(PROBLEM):
Exactly the lines from the start of the data through the line containing "Tick the TFTP" should be output, with both ends kept and nothing added.

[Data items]
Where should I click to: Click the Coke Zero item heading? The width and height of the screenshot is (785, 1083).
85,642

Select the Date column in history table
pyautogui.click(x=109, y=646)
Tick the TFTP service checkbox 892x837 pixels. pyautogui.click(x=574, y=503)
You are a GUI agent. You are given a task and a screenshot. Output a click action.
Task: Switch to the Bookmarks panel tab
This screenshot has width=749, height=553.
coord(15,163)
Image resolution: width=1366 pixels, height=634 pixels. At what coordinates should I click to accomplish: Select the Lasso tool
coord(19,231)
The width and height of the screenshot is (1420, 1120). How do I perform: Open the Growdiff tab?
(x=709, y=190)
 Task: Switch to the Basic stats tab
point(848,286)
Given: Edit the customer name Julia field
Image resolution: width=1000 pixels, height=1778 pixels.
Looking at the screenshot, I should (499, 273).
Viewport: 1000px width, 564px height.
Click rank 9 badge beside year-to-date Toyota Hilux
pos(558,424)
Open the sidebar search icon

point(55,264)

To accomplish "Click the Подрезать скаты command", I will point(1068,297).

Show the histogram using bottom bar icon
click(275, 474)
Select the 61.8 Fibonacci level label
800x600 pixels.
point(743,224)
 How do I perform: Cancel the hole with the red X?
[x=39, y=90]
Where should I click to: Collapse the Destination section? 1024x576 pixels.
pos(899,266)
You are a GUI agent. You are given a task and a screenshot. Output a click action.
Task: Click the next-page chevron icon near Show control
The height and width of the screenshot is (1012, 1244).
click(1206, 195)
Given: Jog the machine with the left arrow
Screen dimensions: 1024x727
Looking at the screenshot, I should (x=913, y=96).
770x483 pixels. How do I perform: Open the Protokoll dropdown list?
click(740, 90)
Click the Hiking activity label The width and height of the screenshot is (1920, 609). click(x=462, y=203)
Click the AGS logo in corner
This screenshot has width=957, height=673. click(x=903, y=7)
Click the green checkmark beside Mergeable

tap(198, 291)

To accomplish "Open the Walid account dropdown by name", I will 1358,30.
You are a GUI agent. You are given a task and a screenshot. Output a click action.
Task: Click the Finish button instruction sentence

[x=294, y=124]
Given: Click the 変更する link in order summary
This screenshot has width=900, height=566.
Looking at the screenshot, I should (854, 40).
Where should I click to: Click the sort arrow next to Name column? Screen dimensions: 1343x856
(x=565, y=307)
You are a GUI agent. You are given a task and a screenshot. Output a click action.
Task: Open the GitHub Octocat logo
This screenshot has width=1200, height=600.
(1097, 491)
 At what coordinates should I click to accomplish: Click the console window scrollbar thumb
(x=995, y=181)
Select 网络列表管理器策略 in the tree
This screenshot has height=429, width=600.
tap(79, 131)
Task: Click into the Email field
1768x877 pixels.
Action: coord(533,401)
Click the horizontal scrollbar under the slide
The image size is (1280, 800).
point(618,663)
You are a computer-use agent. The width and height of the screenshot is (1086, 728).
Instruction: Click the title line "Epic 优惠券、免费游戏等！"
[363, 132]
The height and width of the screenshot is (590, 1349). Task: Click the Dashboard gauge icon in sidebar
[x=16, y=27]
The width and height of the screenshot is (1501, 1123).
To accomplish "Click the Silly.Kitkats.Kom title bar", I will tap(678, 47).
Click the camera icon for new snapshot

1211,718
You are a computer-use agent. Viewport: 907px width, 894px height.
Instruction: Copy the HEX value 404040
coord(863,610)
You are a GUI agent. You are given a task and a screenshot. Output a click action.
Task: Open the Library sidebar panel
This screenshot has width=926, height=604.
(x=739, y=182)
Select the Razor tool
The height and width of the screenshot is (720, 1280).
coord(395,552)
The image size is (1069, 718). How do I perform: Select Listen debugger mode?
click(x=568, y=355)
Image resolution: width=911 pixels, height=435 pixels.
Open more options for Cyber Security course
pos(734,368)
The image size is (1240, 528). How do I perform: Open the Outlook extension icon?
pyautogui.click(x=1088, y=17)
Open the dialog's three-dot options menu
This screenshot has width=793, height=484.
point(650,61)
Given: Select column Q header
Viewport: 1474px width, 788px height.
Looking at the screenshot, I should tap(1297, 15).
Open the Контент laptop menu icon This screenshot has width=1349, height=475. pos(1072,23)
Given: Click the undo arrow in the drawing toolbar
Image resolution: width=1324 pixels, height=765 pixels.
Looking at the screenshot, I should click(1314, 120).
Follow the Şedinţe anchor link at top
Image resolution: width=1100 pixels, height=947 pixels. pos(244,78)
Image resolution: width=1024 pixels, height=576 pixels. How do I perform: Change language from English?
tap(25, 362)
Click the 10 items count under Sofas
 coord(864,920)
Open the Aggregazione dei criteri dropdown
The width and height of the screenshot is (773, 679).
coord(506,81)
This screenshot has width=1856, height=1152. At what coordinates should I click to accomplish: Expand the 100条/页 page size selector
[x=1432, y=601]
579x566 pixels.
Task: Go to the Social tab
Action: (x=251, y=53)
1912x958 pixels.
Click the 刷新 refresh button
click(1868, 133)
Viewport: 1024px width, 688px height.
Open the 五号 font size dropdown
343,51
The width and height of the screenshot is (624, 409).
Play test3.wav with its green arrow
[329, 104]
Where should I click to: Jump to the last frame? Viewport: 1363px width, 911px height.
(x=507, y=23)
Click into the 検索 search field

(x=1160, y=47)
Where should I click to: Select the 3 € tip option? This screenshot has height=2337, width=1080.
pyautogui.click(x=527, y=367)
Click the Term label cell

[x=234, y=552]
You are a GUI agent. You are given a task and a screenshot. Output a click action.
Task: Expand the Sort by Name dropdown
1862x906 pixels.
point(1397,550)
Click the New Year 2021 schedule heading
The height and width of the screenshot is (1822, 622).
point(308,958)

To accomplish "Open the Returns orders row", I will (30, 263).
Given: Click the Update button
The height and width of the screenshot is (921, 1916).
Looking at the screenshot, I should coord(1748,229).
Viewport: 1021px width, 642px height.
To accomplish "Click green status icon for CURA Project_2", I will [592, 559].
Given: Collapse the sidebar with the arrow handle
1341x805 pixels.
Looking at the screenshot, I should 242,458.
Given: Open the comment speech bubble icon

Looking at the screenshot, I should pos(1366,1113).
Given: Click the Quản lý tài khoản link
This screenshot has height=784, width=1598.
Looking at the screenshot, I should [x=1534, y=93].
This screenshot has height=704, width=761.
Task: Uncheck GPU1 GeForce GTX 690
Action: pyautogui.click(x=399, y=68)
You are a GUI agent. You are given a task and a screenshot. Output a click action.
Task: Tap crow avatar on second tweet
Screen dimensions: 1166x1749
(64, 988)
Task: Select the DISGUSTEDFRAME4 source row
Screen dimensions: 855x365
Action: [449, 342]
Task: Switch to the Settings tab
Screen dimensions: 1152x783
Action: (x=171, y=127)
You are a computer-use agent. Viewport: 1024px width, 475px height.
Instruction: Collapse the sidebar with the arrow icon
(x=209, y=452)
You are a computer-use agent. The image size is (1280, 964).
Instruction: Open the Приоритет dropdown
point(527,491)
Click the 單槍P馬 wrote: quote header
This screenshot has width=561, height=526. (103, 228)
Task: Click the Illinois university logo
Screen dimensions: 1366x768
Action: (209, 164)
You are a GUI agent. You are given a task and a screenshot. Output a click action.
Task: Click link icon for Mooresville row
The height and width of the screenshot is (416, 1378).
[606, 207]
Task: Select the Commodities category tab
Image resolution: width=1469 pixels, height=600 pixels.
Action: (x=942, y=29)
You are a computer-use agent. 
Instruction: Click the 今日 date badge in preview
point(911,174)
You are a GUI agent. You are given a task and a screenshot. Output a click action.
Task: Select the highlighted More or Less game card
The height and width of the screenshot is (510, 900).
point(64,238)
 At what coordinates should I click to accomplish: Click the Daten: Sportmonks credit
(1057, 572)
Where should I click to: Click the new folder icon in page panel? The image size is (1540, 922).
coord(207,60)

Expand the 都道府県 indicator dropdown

(REPLY TO THE EXERCISE):
Where should I click to: Click the Coke Zero item heading? The width and height of the screenshot is (785, 1083).
85,642

Select the Date column in history table
pyautogui.click(x=109, y=646)
Tick the TFTP service checkbox 892x837 pixels. pyautogui.click(x=574, y=503)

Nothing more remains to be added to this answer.